I remain convinced that she is/was suffering and that this, alongside whatever has happened in the 4 years since we have been in contact, were the major culprits which drove her to lash out at me – and countless others at seemingly random moments ( I was later made aware of this when these others had reached out to me) the messages last received and sent were dated 2015. But at the end of the day, I hope she’s ok. I can’t help but wonder as my heart aches at the mere attempt to consider what heinous act(s) she had been subjected to to be filled with so much rage.

Shortly after I apologised for the immature reaction and kindly requested others not to take it as a cue to attack or otherwise demonise her.

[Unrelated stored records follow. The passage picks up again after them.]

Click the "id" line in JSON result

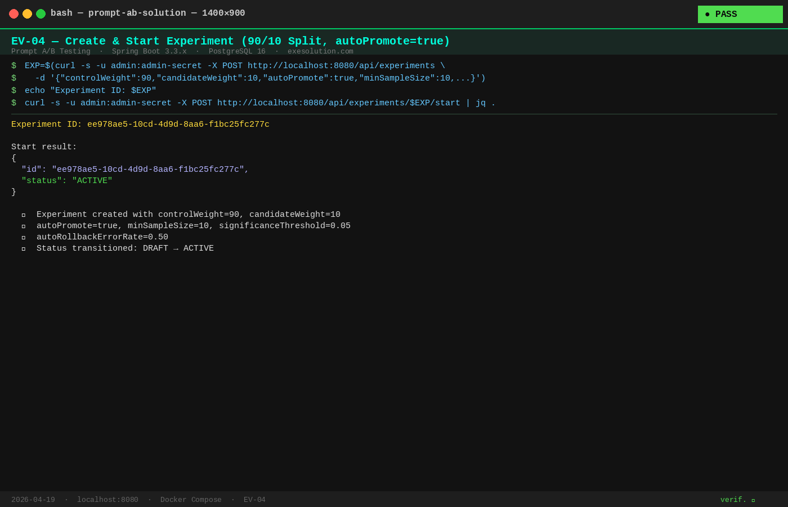coord(135,170)
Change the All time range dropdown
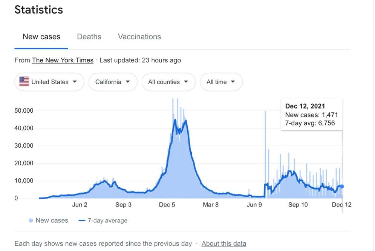375x251 pixels. [221, 82]
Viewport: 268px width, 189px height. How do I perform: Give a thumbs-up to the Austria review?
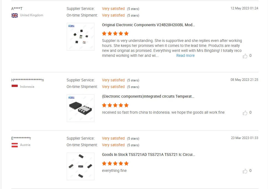245,171
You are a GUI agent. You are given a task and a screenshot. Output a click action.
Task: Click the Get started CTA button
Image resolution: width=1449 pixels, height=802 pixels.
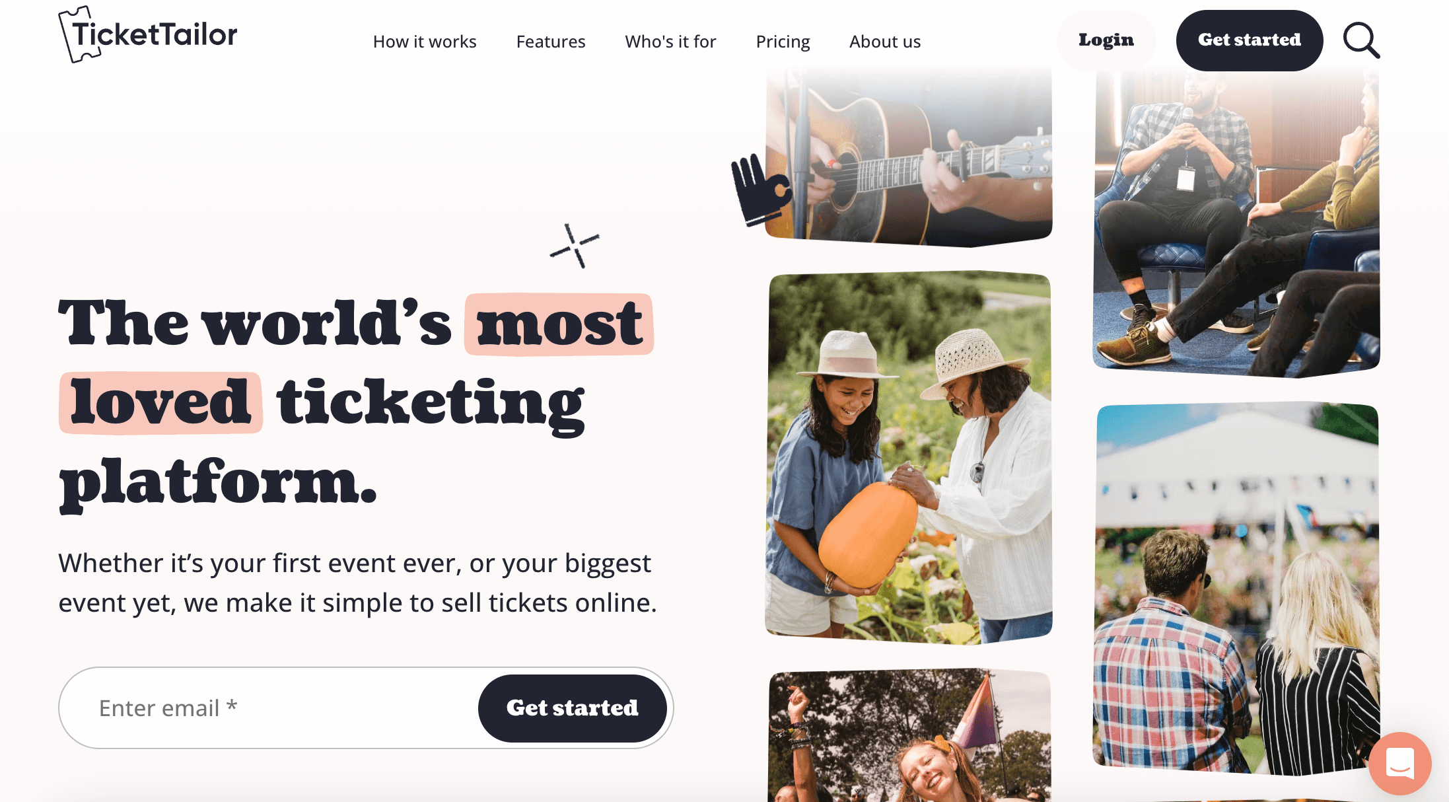pyautogui.click(x=573, y=707)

Then I did something I have been vigilantly practicing – I put myself first. Since all signs indicate that it is extremely unlikely to be able to understand or help her or the situation, I did the supposed adult thing to do: I blocked her as I honestly did not have any emotional energy to spare and I wasn’t going to knowingly stay in a situation that is unlikely to be pleasant. Tbh, it felt pretty fucking amazing. To be able to walk away and minimise the potentially detrimental damage I was knowingly incapable of handling.


I originally decided not to pursue the matter, but later stumbled upon it? Or another? I think I deleted the ones before. But I will no longer simply let it pass, especially when those I care about are involved.

 

  • Ok. So I wasn’t as rational as I would have liked to recall, but I would like to think I was still relatively polite.

I came to the realisation that there was no rationalising with her, nor was there any valid purpose in justifying my own experiences to someone who had become more distant than a stranger and stopped denying the truth: she was suffering and I was not obliged to be her punching bag, and she was very vocal about it. This, when added to my present circumstances and newly gained sense of self-care(?) led to the deduction that attempts to understand or console her would be more than hilarious and foolish when even simple conversation was… difficult. I had less than enough energy to devote to such a task when I myself had been occupied. I blocked her on both Facebook and Instagram, after which I hid the comments and messages. The messages went along the lines of something like this:

*After coming to realise I had not been as neutral as I had thought, I did attempt to make amends.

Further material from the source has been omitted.